>> Begin RECORDS FOR THE TASK
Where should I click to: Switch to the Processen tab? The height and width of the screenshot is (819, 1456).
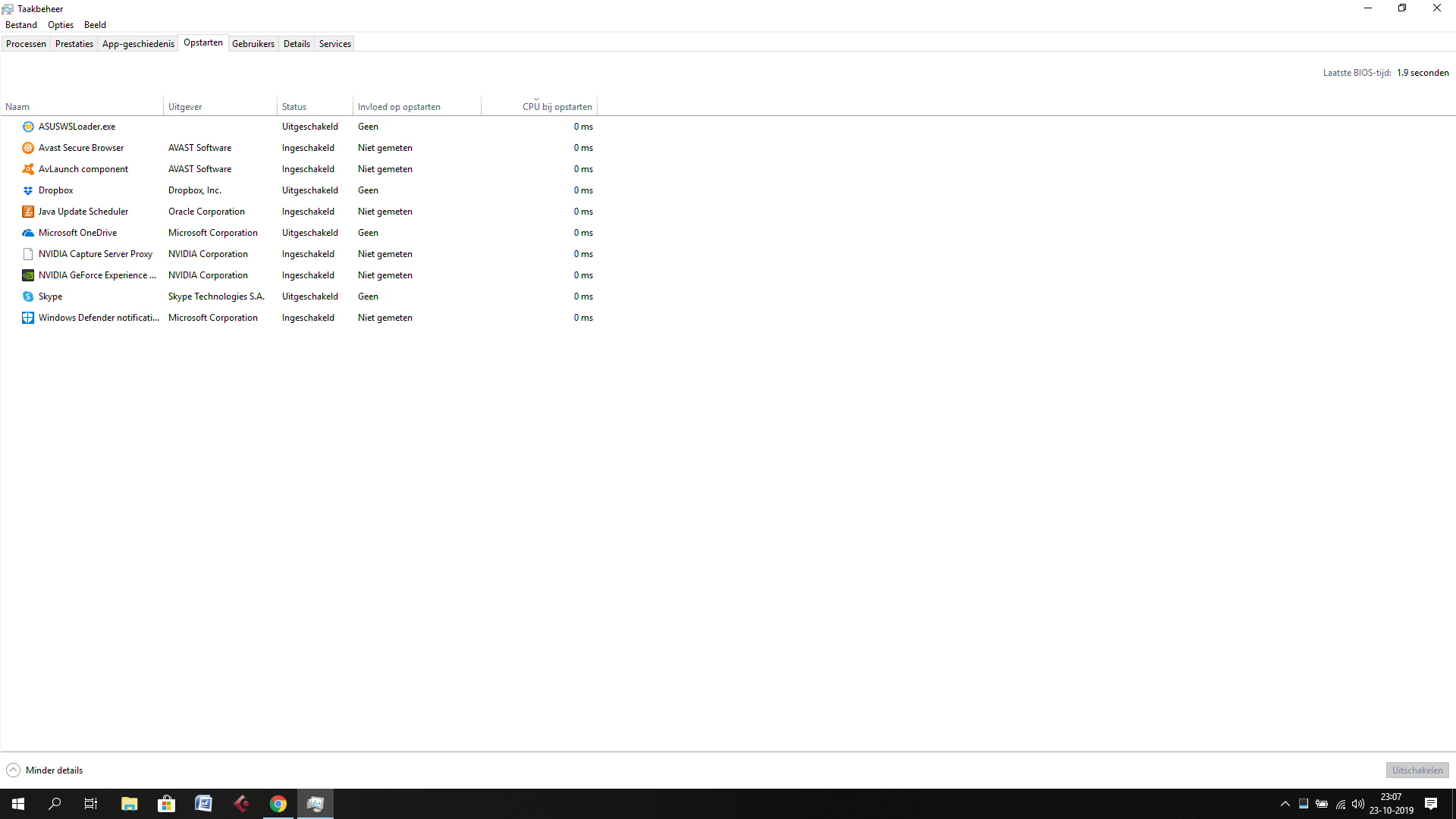click(x=26, y=44)
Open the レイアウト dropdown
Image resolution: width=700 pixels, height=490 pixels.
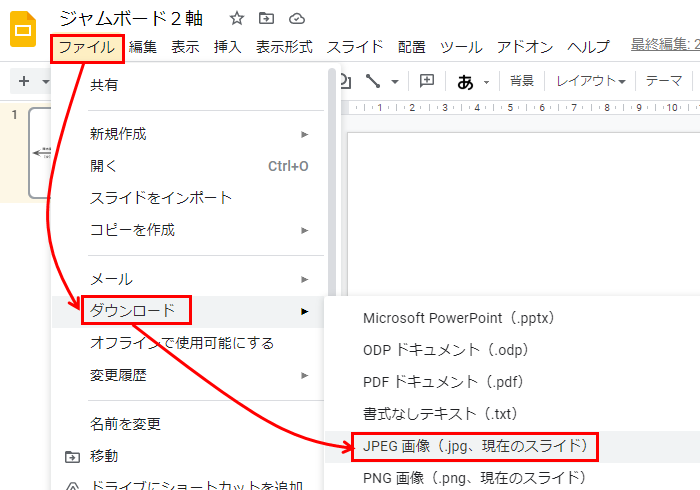(x=590, y=81)
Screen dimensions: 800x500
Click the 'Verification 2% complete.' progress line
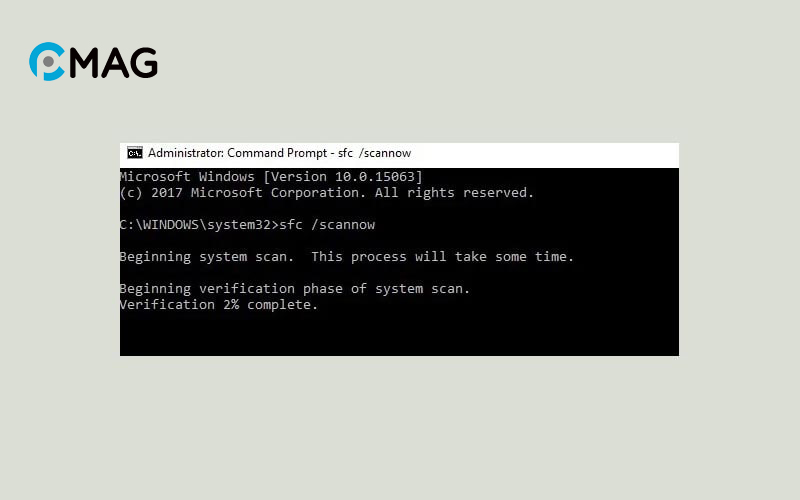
>> End RECORDS FOR THE TASK
_TASK GOAL_:
Update the records so that "menu" takes the place of "dropdown" and everything else stays the same. Leave the pictures out.

_RESULT BELOW_:
Where should I click to: Switch to the Processen tab? The height and width of the screenshot is (819, 1456).
click(x=26, y=44)
Open the レイアウト menu
Image resolution: width=700 pixels, height=490 pixels.
(x=590, y=81)
Screen dimensions: 800x500
Click the 'Verification 2% complete.' progress line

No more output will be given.